Meditazione 6^ domenica del tempo ordinario 16/02/2025

Nel Vangelo secondo Luca le beatitudini sono solo quattro, non otto come nel Vangelo secondo Matteo, e sono rivolte ai suoi discepoli che, proprio per averlo seguito in una vita itinerante e precaria, abbandonando tutto quello che avevano, erano e sono poveri, affamati, piangenti e perseguitati. Malgrado ciò, sono beati non solo perché in futuro la loro condizione cambierà, ma perché fin da ora sono entrati nel regno di Dio, appartengono a Gesù e vivono con lui una vita completamente diversa da quella del mondo: una vita di relazioni caratterizzate anche dagli aspetti esplicitati da San Matteo nelle altre quattro beatitudini, cioè la mitezza, la giustizia, la misericordia, la gratuità, la non violenza e la cura reciproca, soprattutto per i più deboli.
In San Luca ci sono anche quattro “guai”, contrapposti in modo speculare alle quattro beatitudini, ma la parola usata da Gesù in greco pur avendo quasi lo stesso suono (uài) non è una minaccia, come in italiano, bensì un grido di dolore, un lamento: “ahi”, “ahi per voi, poveri voi!”. Hanno soldi, sono sazi, ridono e si divertono, sono ammirati e invidiati, ma vivono in un mondo falso, fatto di relazioni interessate, in cui ciascuno cerca solo il proprio tornaconto, anche imbrogliando gli altri.
A me sembra il ritratto di personaggi oggi molto importanti che a quanto pare ottengono tutto quello che vogliono e sembrano avere il mondo ai loro piedi. Molti dicono: “Beati loro”; invece Gesù dice: “Ahi per voi”. Avere, potere, godere e apparire: questa è la felicità agli occhi del mondo. Invece la beatitudine di Gesù e dei suoi discepoli sta nell’amore che pratica la condivisione, la gratuità e il servizio senza farsi pubblicità. Non si tratta di “guadagnarsi il paradiso”, di pagare adesso con il sacrificio e la sofferenza la felicità eterna di domani. Si tratta di entrare nel mondo di Dio, di gustarne la bellezza, di scoprire il suo regno che sarà pienamente rivelato e realizzato nel ritorno glorioso di Cristo ma comincia per noi qui e ora.
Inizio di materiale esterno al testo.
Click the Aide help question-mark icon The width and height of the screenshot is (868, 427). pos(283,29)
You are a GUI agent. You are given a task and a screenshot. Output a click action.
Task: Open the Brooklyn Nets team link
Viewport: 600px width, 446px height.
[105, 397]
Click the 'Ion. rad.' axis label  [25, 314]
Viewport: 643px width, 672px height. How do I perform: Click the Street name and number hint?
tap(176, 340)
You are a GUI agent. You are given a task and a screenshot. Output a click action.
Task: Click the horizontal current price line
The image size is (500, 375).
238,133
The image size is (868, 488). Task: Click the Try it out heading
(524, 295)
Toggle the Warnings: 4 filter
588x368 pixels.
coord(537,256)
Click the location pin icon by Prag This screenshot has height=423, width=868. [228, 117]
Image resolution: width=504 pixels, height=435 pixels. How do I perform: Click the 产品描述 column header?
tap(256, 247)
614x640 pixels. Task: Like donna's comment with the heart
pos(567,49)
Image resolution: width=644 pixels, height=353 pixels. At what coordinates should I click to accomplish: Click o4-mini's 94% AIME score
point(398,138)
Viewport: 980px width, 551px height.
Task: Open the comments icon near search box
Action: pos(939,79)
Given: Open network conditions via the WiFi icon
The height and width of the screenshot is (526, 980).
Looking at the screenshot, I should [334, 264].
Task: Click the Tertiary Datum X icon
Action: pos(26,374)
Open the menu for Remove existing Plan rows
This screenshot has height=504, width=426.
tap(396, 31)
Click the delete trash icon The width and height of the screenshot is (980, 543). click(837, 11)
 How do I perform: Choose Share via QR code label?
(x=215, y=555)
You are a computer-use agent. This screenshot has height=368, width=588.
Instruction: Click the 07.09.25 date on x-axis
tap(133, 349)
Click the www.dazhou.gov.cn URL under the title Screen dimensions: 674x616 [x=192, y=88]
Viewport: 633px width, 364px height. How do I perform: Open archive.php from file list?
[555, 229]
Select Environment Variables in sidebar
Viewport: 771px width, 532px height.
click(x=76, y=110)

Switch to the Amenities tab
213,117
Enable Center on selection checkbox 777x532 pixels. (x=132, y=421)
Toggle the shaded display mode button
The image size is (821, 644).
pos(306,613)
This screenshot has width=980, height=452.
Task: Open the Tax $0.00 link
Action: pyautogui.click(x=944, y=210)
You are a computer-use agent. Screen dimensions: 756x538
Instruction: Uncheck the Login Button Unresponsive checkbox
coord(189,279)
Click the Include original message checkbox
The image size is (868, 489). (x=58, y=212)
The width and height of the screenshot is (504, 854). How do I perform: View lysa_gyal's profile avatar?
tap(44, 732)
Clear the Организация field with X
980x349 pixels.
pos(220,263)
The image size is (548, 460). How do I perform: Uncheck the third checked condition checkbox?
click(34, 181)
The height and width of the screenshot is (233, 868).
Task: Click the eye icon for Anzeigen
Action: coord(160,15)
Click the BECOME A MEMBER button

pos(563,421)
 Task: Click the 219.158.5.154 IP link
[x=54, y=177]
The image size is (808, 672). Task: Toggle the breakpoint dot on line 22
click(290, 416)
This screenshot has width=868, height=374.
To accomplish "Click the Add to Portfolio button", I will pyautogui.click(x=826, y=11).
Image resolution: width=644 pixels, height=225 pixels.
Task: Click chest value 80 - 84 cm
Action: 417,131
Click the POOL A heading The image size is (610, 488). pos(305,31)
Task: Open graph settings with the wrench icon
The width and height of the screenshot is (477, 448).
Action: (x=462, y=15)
Quando Gesù dice: “Non vi chiamo più servi: vi ho chiamato amici” (cf. Gv 15,15), lo dice a noi. A qualcuno sembra impossibile, crede di doversi guadagnare questa amicizia, pensa di non esserne degno, di esserne escluso. Invece l’amore del Signore abbraccia tutti gli esseri umani, anche i nemici: a maggior ragione quelli che lo accolgono e desiderano essere suoi. Ne restano esclusi solo quelli che hanno venduto la propria anima – l’onestà, la sincerità, i sentimenti veri – in cambio di quel che può dare il mondo.
Siamo amici suoi e dei suoi amici: “concittadini dei santi e familiari di Dio” (Ef 2,19). Certo, ognuno di noi è un miscuglio di bene e di male, di generosità e di egoismo, di slancio e di paura. In ognuno di noi c’è qualcosa per cui il Signore dice: “Beato te” e qualcos’altro per cui dice con dispiacere: “Ahi per te”. Ma è sempre e solo lui che si prende cura di noi per liberarci dalle illusioni del peccato e farci entrare sempre più nel suo regno. Lui ci conosce meglio di noi stessi; lui desidera il nostro bene più di quanto lo desideriamo noi stessi; lui sa come condurci alla vera e perfetta beatitudine.